◆ Testo dell'esercizio ◆
Miscellanea
Mercoledì, 22 Ottobre 2025

#ESMO2025: HIF-2alfa inibitore per feocromocitoma o paraganglioma

A cura di Giuseppe Aprile

 Anche i tumori rari salgono sul podio dell'ESMO 2025. Belzutifan - un potente inibitore di HIF-2α già approvato da FDA per la terapia di neoplasie renali su VHL, neoplasie neuroendocrine del pancreas ed emangioblastomi - è testato in uno studio di fase II su pazienti con paraganglioma o feocromocitoma. Risultati molto interessanti in una patologia orfana.

Jimenez C, et al. Belzutifan for Advanced Pheochromocytoma or Paraganglioma. N Engl J Med 2025, epub Oct 18th

Feocromoicitoma e paraganglioma rappresentano due rare neoplasie neuroendocrine rispettivamente a carico della midollare del surrene e dei paragangli simpatici/parasimpatici extrasurrenalici. Queste neoplasie non hanno un trattamento convenzionale nella fase avanzata di malattia: sono stati testati percorsi con chemioterapia (schemi di combinazione a più farmaci), terapia radiometabolica con 177-Lutezio o TKI, con risultati nel comlesso modesti e sopravvivenza a 5 anni limitata a circa la metà dei pazienti.

◆ Materiale fornito ◆

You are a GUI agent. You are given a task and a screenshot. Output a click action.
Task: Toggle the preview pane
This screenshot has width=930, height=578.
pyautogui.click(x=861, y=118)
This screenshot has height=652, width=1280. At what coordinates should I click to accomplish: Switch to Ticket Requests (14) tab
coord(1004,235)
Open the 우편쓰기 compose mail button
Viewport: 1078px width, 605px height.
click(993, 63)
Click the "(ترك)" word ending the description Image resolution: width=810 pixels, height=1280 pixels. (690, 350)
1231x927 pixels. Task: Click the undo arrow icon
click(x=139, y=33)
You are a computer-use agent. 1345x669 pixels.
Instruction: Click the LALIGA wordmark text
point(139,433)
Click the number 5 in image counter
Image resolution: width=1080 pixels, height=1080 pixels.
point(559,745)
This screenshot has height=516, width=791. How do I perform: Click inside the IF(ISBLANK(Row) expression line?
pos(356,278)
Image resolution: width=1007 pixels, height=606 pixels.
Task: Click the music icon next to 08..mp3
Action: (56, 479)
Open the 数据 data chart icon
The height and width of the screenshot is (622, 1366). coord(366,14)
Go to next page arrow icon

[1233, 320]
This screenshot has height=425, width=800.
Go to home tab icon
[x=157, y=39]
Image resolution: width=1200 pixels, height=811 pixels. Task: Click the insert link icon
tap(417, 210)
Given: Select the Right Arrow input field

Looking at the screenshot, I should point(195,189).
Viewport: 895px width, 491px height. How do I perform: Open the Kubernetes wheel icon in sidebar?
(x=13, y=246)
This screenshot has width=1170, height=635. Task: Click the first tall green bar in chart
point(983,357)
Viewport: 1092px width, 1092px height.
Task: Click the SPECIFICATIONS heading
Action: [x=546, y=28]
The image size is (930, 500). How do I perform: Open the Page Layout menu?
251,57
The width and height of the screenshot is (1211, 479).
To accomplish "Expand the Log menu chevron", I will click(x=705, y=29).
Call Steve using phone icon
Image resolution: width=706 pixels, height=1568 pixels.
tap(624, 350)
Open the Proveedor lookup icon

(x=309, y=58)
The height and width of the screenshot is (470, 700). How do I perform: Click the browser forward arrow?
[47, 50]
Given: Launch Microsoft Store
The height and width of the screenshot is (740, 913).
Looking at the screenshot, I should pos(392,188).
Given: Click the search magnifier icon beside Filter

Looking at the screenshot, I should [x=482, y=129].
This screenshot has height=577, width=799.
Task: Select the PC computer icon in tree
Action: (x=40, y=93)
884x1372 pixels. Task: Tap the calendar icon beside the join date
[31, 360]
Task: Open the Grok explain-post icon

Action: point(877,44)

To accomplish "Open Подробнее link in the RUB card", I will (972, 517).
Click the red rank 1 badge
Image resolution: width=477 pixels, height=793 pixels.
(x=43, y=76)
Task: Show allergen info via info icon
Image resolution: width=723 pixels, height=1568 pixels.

◆ Consegna ◆
Cita per intero e senza alcuna modifica l'articolo su belzutifan nel feocromocitoma e nel paraganglioma.

◆ Risposta ◆
Miscellanea
Mercoledì, 22 Ottobre 2025

#ESMO2025: HIF-2alfa inibitore per feocromocitoma o paraganglioma

A cura di Giuseppe Aprile

 Anche i tumori rari salgono sul podio dell'ESMO 2025. Belzutifan - un potente inibitore di HIF-2α già approvato da FDA per la terapia di neoplasie renali su VHL, neoplasie neuroendocrine del pancreas ed emangioblastomi - è testato in uno studio di fase II su pazienti con paraganglioma o feocromocitoma. Risultati molto interessanti in una patologia orfana.

Jimenez C, et al. Belzutifan for Advanced Pheochromocytoma or Paraganglioma. N Engl J Med 2025, epub Oct 18th

Feocromoicitoma e paraganglioma rappresentano due rare neoplasie neuroendocrine rispettivamente a carico della midollare del surrene e dei paragangli simpatici/parasimpatici extrasurrenalici. Queste neoplasie non hanno un trattamento convenzionale nella fase avanzata di malattia: sono stati testati percorsi con chemioterapia (schemi di combinazione a più farmaci), terapia radiometabolica con 177-Lutezio o TKI, con risultati nel comlesso modesti e sopravvivenza a 5 anni limitata a circa la metà dei pazienti.